About this task:
All entries are to be transcribed verbatim, but images are not carried over.

━━━ Supplied data ━━━

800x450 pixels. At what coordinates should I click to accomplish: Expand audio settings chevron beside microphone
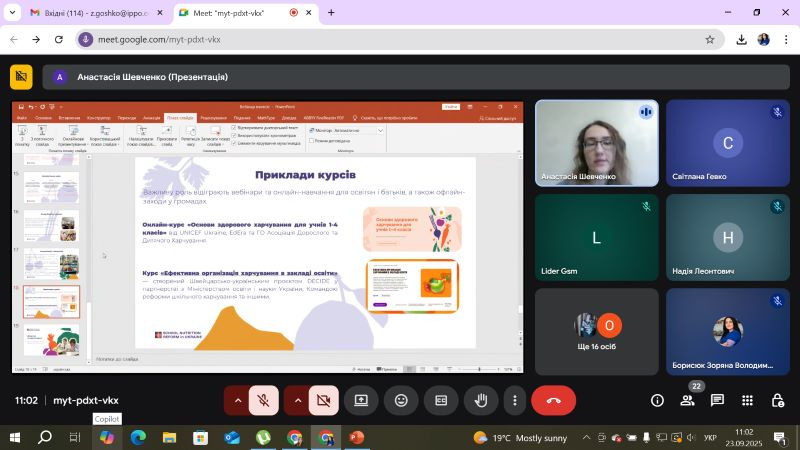[237, 400]
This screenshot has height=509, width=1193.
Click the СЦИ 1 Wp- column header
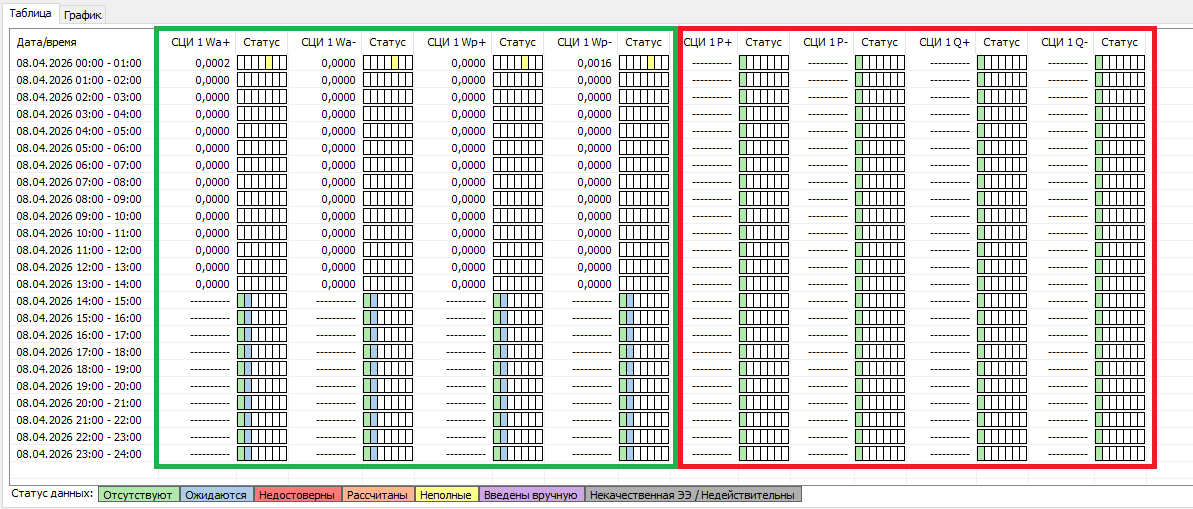coord(584,42)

━━━

Exercise output:
800x450 pixels. At what coordinates should I click to accomplish: Expand audio settings chevron beside microphone
[237, 400]
This screenshot has height=509, width=1193.
Click the СЦИ 1 Wp- column header
coord(584,42)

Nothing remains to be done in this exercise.